**WHAT TO DO:**
Return the full set of entries exactly. Omit none.

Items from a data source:
<<<<

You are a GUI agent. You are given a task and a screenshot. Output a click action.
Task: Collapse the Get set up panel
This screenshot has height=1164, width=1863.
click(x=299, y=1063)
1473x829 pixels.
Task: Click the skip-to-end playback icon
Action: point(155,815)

>>>>

**RESULT FOR THIS EXERCISE:**
You are a GUI agent. You are given a task and a screenshot. Output a click action.
Task: Collapse the Get set up panel
This screenshot has height=1164, width=1863.
click(x=299, y=1063)
1473x829 pixels.
Task: Click the skip-to-end playback icon
Action: point(155,815)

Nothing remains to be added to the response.